• **What this task involves**: The records below hold a stretch from the line with "1200x800 pixels." through the line with "Image resolution: width=1184"; return exactly those lines, ends included, and nothing more.

[Saved data entries]
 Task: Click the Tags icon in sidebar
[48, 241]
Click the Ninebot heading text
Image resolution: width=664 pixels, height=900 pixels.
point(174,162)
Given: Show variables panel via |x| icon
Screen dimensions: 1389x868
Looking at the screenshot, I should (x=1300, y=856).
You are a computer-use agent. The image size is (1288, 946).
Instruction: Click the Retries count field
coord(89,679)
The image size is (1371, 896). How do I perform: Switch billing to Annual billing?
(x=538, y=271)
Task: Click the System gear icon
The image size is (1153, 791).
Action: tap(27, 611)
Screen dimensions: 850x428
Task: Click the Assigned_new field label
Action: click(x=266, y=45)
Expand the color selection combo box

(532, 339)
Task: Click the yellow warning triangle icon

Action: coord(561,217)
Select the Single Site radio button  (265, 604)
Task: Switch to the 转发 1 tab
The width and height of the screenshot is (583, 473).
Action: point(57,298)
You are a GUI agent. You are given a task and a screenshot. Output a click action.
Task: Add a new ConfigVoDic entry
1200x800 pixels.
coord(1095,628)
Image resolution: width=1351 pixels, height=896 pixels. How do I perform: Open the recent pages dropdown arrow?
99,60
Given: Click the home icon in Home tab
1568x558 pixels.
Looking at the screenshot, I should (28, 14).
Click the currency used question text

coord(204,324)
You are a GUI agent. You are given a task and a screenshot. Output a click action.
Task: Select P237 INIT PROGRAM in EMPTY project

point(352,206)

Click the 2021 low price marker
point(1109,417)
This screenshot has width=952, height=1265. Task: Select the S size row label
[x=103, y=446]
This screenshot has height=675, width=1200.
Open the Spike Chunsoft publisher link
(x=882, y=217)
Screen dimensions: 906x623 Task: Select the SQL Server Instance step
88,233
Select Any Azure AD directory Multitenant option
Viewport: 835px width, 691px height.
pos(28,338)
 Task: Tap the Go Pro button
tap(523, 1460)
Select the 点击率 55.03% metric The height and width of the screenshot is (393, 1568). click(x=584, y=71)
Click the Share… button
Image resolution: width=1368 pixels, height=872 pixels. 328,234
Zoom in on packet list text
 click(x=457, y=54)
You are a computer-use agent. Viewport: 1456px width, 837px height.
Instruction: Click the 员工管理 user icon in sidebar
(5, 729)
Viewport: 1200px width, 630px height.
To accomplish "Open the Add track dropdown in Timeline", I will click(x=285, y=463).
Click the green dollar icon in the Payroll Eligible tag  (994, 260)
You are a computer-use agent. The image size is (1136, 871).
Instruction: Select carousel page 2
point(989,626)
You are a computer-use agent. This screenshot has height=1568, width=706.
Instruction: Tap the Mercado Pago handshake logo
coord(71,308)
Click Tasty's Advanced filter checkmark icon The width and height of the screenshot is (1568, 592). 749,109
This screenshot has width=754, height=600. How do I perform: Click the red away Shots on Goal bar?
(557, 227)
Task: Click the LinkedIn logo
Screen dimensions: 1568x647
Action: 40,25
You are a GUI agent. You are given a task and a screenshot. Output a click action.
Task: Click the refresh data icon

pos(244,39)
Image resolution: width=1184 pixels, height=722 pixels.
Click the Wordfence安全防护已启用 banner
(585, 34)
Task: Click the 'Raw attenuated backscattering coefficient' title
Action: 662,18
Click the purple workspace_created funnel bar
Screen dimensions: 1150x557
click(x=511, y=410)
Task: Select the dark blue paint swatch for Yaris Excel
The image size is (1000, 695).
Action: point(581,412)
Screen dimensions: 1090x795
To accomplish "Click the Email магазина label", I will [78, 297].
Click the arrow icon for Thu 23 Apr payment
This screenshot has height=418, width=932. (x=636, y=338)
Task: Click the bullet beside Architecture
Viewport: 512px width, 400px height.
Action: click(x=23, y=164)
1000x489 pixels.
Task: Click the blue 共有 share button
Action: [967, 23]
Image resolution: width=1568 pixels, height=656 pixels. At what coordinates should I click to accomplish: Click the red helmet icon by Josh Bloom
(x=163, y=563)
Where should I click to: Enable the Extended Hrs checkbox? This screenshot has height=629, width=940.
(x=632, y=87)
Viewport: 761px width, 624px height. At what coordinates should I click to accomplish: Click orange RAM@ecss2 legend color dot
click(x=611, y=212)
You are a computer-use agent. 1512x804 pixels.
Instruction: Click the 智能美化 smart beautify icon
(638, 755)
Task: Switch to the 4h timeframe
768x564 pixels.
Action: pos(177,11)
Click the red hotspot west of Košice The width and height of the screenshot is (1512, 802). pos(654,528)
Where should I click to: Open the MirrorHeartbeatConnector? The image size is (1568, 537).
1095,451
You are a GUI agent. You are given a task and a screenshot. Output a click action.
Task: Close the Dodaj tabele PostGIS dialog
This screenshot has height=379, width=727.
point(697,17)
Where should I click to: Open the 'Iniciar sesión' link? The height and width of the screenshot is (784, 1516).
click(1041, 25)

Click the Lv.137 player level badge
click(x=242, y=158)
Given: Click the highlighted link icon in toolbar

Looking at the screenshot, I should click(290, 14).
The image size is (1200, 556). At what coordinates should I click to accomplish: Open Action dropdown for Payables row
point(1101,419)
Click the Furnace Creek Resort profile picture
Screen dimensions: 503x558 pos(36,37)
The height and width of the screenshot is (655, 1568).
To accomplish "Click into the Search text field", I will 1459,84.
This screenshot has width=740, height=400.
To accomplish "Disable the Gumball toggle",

• **Response to this task**:
1200x800 pixels.
coord(1095,628)
Image resolution: width=1351 pixels, height=896 pixels. How do I perform: Open the recent pages dropdown arrow?
99,60
Given: Click the home icon in Home tab
1568x558 pixels.
Looking at the screenshot, I should (28, 14).
Click the currency used question text

coord(204,324)
You are a GUI agent. You are given a task and a screenshot. Output a click action.
Task: Select P237 INIT PROGRAM in EMPTY project

point(352,206)

Click the 2021 low price marker
point(1109,417)
This screenshot has width=952, height=1265. Task: Select the S size row label
[x=103, y=446]
This screenshot has height=675, width=1200.
Open the Spike Chunsoft publisher link
(x=882, y=217)
Screen dimensions: 906x623 Task: Select the SQL Server Instance step
88,233
Select Any Azure AD directory Multitenant option
Viewport: 835px width, 691px height.
pos(28,338)
 Task: Tap the Go Pro button
tap(523, 1460)
Select the 点击率 55.03% metric The height and width of the screenshot is (393, 1568). click(x=584, y=71)
Click the Share… button
Image resolution: width=1368 pixels, height=872 pixels. 328,234
Zoom in on packet list text
 click(x=457, y=54)
You are a computer-use agent. Viewport: 1456px width, 837px height.
Instruction: Click the 员工管理 user icon in sidebar
(5, 729)
Viewport: 1200px width, 630px height.
To accomplish "Open the Add track dropdown in Timeline", I will click(x=285, y=463).
Click the green dollar icon in the Payroll Eligible tag  (994, 260)
You are a computer-use agent. The image size is (1136, 871).
Instruction: Select carousel page 2
point(989,626)
You are a computer-use agent. This screenshot has height=1568, width=706.
Instruction: Tap the Mercado Pago handshake logo
coord(71,308)
Click Tasty's Advanced filter checkmark icon The width and height of the screenshot is (1568, 592). 749,109
This screenshot has width=754, height=600. How do I perform: Click the red away Shots on Goal bar?
(557, 227)
Task: Click the LinkedIn logo
Screen dimensions: 1568x647
Action: 40,25
You are a GUI agent. You are given a task and a screenshot. Output a click action.
Task: Click the refresh data icon

pos(244,39)
Image resolution: width=1184 pixels, height=722 pixels.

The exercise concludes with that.